According to the latest figures from Eurostat, Danish men aged 65 can expect to have 11 years of good health after they retire, while Danish women can look forward to 12.8 ‘good’ years.
In comparison, the EU average is 8.6 years of good health.
“This is very positive news for Denmark,” said Henrik Brønnum-Hansen, a lecturer at the Department of Public Health at the University of Copenhagen.
“On average, we are in an excellent position in terms of a good and healthy old age.”
He notes, however, that people in Denmark or Spain may define ‘a good year of life’ differently.
Steen Nielsen, a deputy director at Dansk Industri, the confederation of Danish industry, points out that Danes in general live healthier lives than they did previously.

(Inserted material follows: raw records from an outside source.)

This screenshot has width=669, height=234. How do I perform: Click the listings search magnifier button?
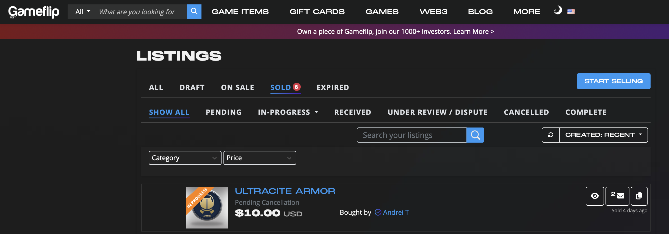475,135
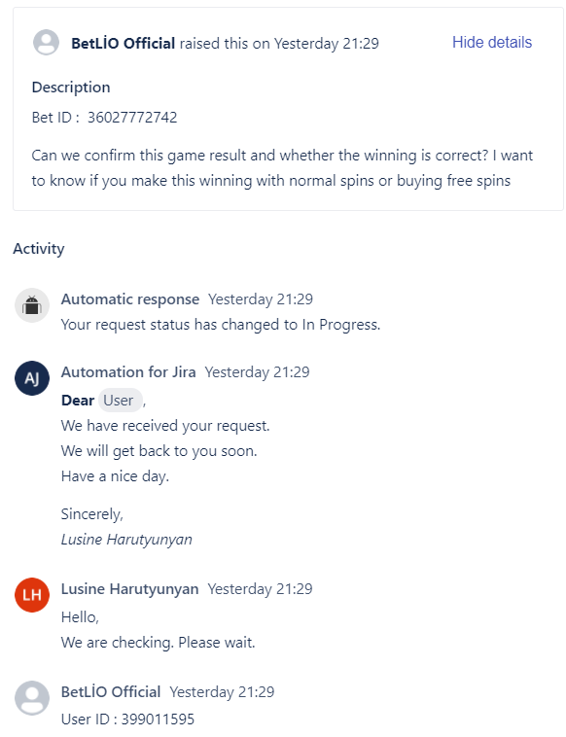Click BetLİO Official name in last comment
Screen dimensions: 566x737
coord(111,692)
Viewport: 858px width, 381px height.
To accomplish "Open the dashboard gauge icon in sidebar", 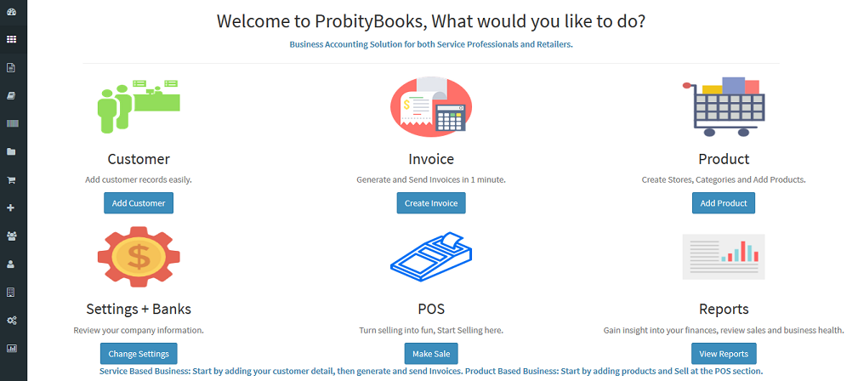I will click(11, 12).
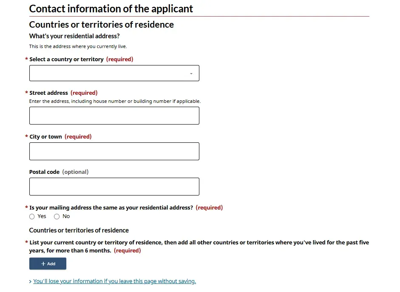
Task: Click the "Select a country or territory" label
Action: pyautogui.click(x=66, y=60)
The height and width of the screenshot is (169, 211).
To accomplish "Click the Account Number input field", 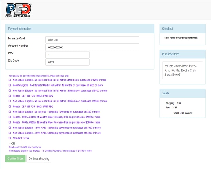I will pos(92,47).
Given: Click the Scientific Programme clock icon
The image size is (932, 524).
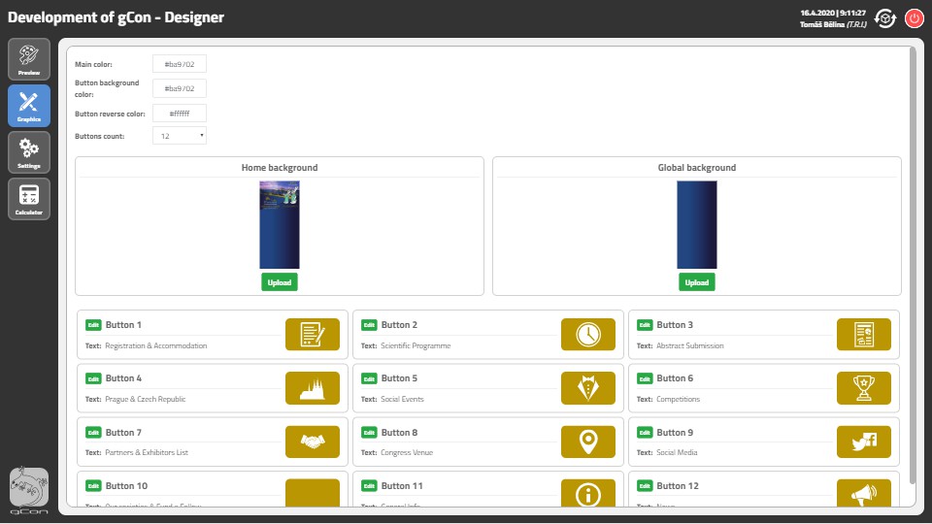Looking at the screenshot, I should click(587, 335).
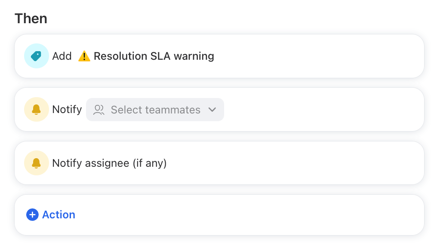
Task: Click the Add label in the tag row
Action: point(62,56)

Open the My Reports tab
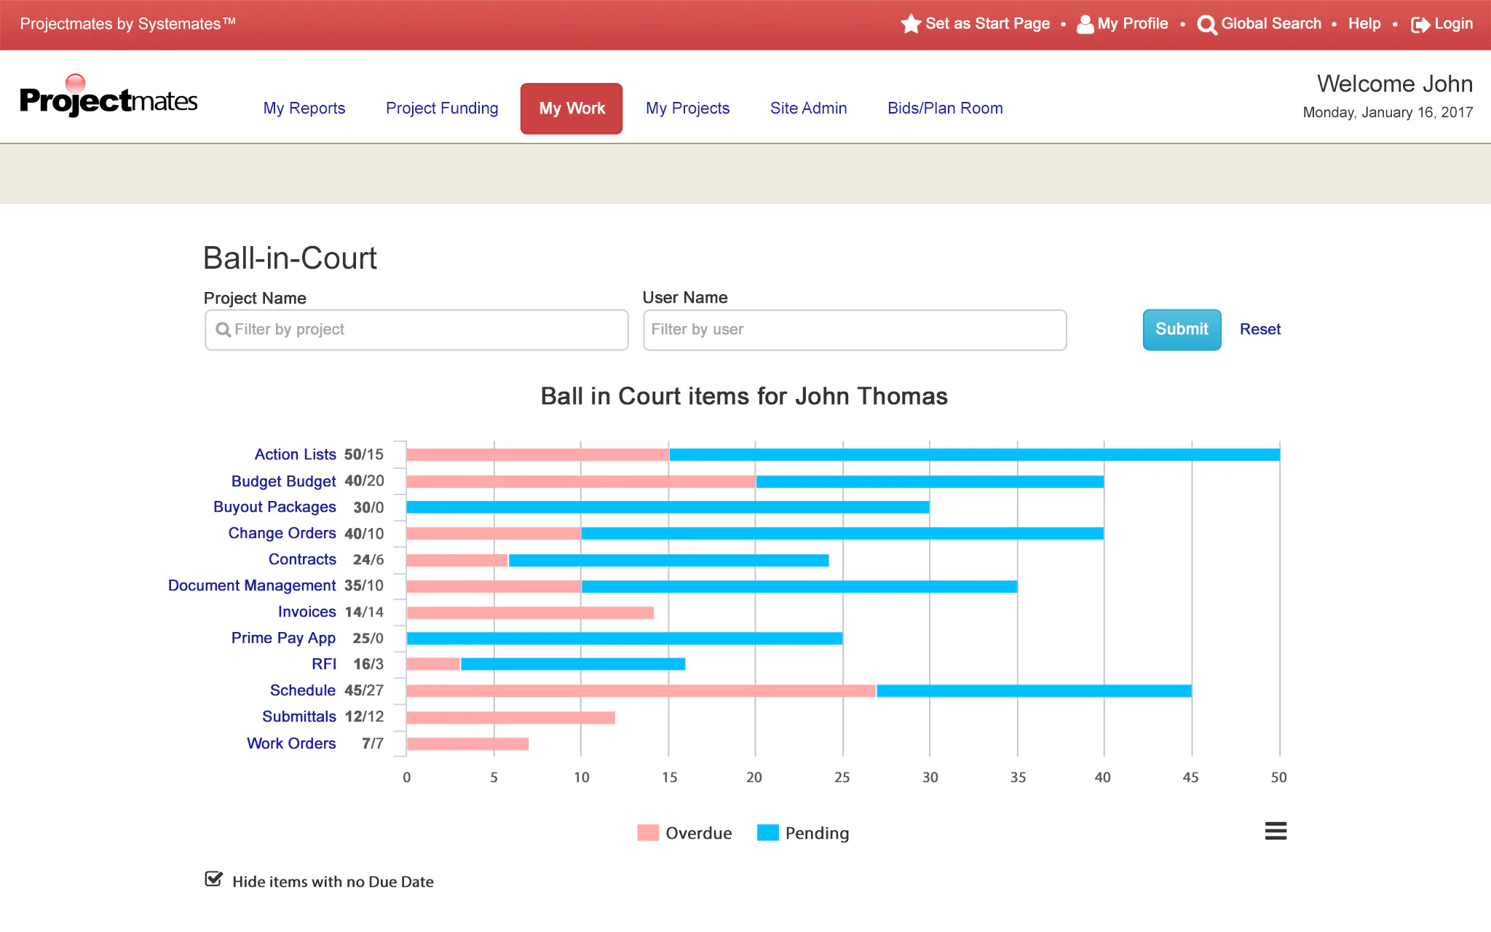tap(304, 108)
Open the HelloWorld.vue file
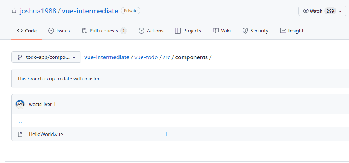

“There has been a tendency to view older employees as weak. But we should be careful about equating age with being in a poor physical condition – and these figures bear that out,” Nielsen said.
“We have seen great improvements in the Danish lifestyle and in the way we organise society. In the future, we will also see technology contributing to easing our workload.”
Because of the increasing longevity and better health of the elderly, the Danish government has proposed raising the current retirement age in Denmark by six months – to 67.5 years for people born in 1958 or later – by 2025.
Brønnum-Hansen warns that the general statistics of good health after retirement do not distinguish between highly-educated people and unskilled workers, who tend to start in the job market much earlier and often have to lift heavy objects, which may cause long-term damage.
However, Nielsen argues that according to some surveys people’s jobs have very little impact on the state of their health over the long term, but that their lifestyle is much more important.
Higher retirement age
“Although we are living longer, this does not mean that we are also able to work for longer,” said Rene Christensen, the financial spokesperson for Dansk Folkeparti, which opposes the government’s proposal for a higher retirement age.
“We make it sound as if everyone is playing golf when they retire. But that is not the case.”
According to Christensen, the Danes currently receive their state pension for an average of 14 years.
Danish employees are able to retire at the age of 65 if they were born before 1953. After that, the retirement age rises gradually.